The Shanghai Composite Index is the world’s top equity market, up a stunning 30 percent this year. It returned to a bull market and more than recovered from last year’s losses, when it was the worst among major gauges.
Moreover, the S&P 500 Index is once again less than 1.5 percent away from a peak, grinding higher despite much back-and-forth over a dovish Federal Reserve that was positive for markets until it was not, and a yield curve inversion that sparked a short-lived sell-off.
One cause for concern amid the rally is the growing disconnect between retail investors and market returns this year, Goldman Sachs Group Inc strategists said.
Many of them have stayed on the sidelines, with weak fund flows showing one of the biggest divergences versus equity performance since the Global Financial Crisis, strategists led by Alessio Rizzi and Christian Mueller-Glissmann wrote in a note.
“This metric suggests a lot of investors have not participated in the equity rally and this has increased ‘FOMO [fear of missing out],’” the strategists said.
For the week ended April 3, investors pulled US$7.7 billion out of equity funds and pushed US$11.4 billion into bond funds, a Citigroup Inc report said.
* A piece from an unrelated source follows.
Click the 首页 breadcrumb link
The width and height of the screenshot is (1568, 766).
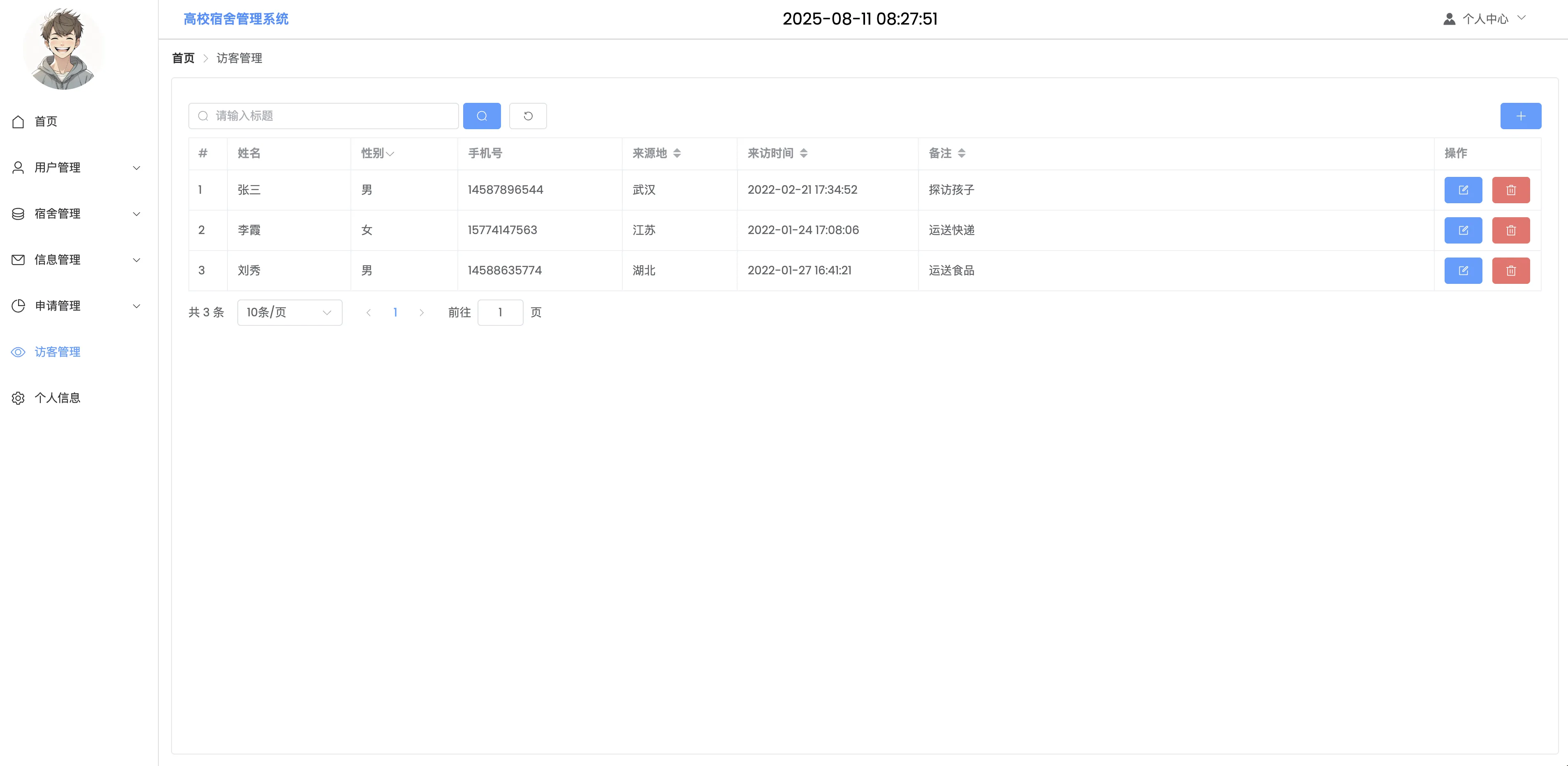click(183, 58)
Foreign investors have been net sellers of Asia-Pacific stocks as well this year, exiting some US$7.39 billion in equities through March 27, according to an earlier Jefferies Financial Group Inc note.
Japan accounted for most of the sell-off, while northbound investors piled into Chinese shares as the rally lived on.
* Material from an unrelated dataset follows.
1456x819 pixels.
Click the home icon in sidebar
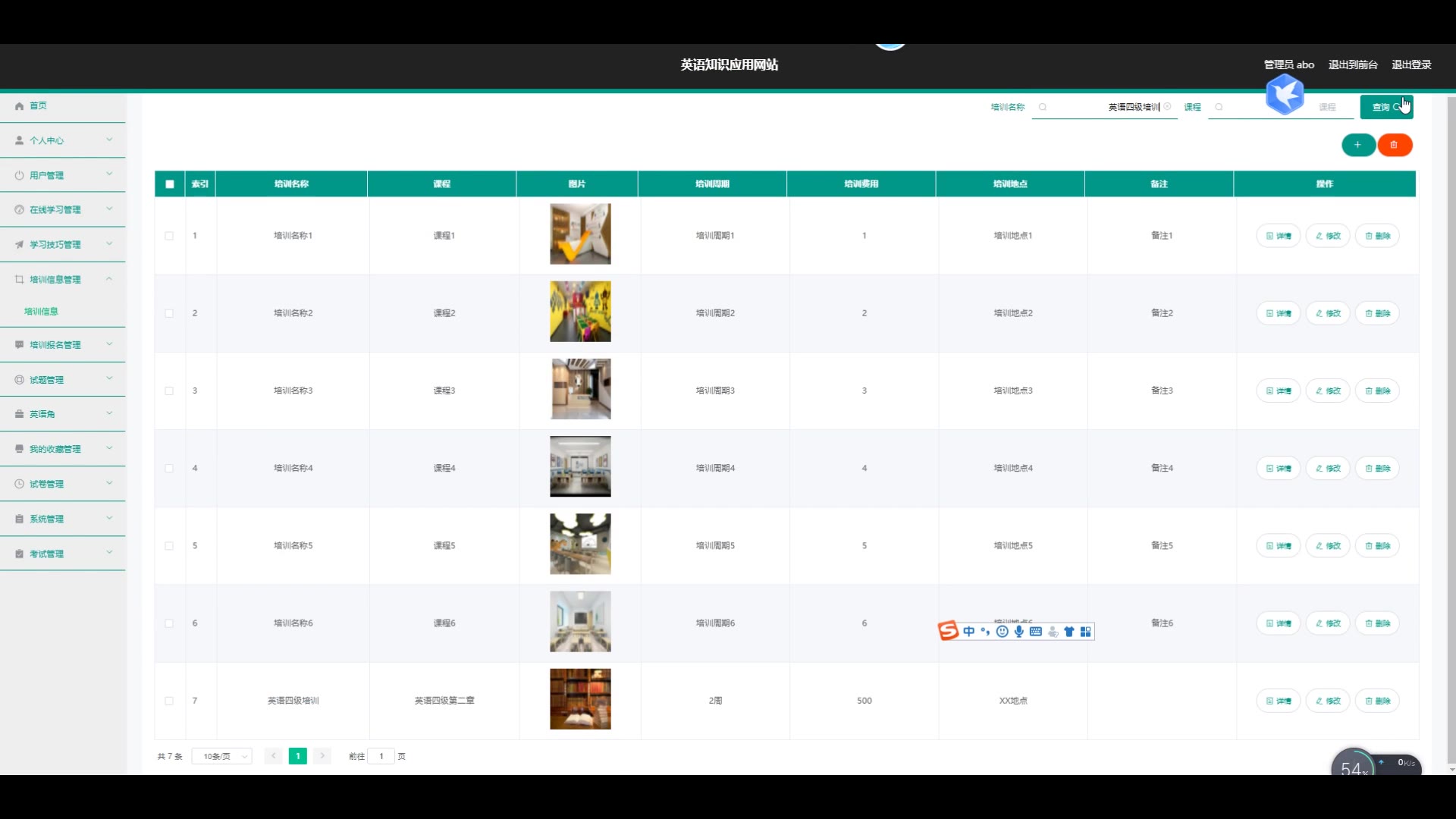(x=20, y=106)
Another factor to consider is earnings, which are coming around once again in the US, with some investors bracing themselves for the worst.
In Asia, it is already looking ominous. South Korea’s Samsung Electronics Co last week posted its worst operating profit drop in more than four years.
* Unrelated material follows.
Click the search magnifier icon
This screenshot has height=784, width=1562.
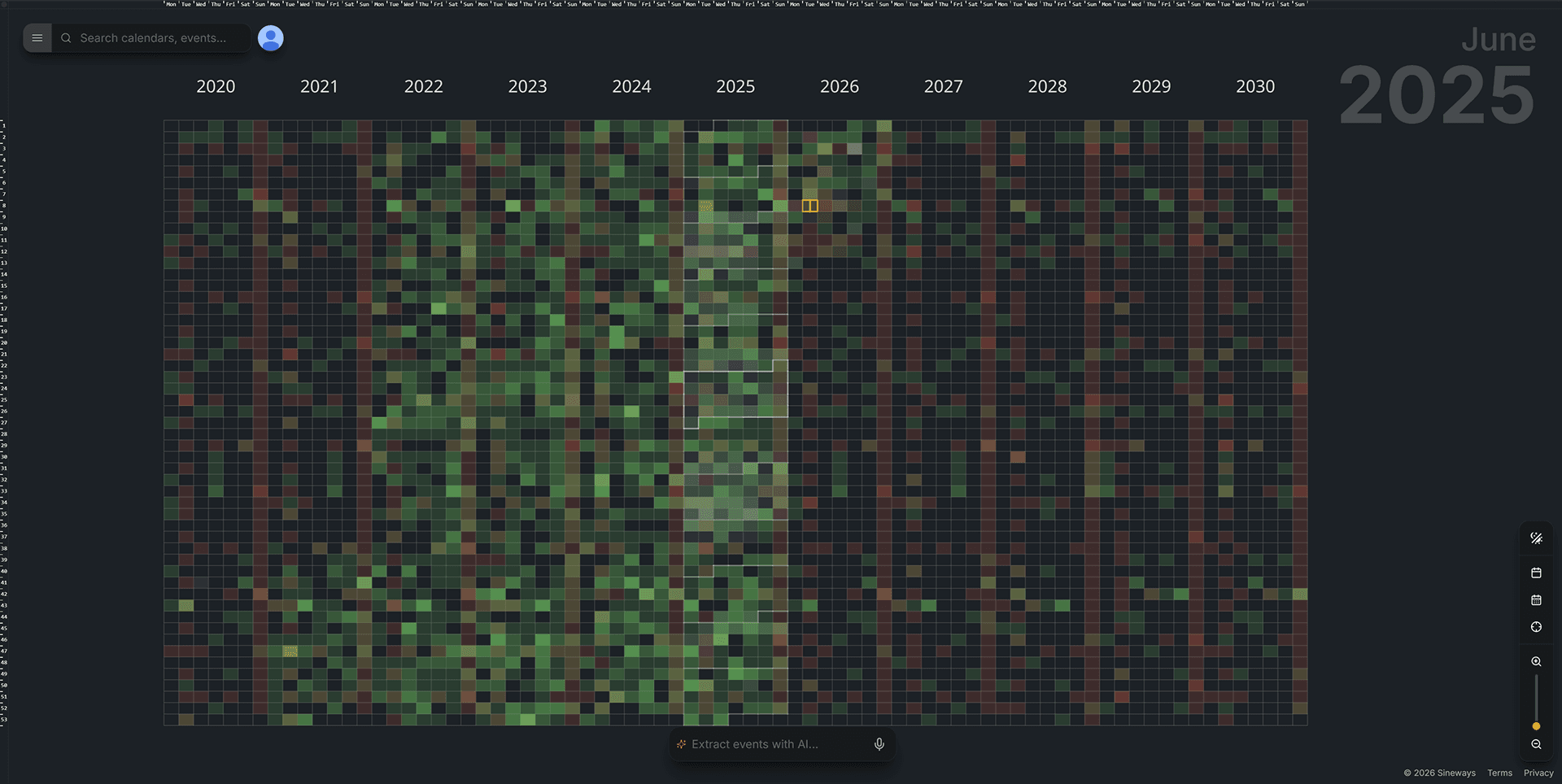66,37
The average analyst profit estimate for companies listed on the MSCI Asia Pacific Index in the next year has dropped since the start of the year, data compiled by Bloomberg show.
The first-quarter season was “always going to be difficult as seasonal base effects and a sluggish global economy coupled with a strong dollar acted as a brake,” Jefferies chief global equity strategist Sean Darby wrote in a note.
“The bottom line is that while the quarter-over-quarter in earnings is likely to be quite brutal, the underlying US and global economy are set to recover from the second quarter of 2019,” he wrote.
However, technology stocks are a concern, as they have rallied while sales and earnings have been lowered, Darby said.
The industry has such high sensitivity to the US dollar and marginal demand that profits have the potential to surprise and miss by wide margins, he said.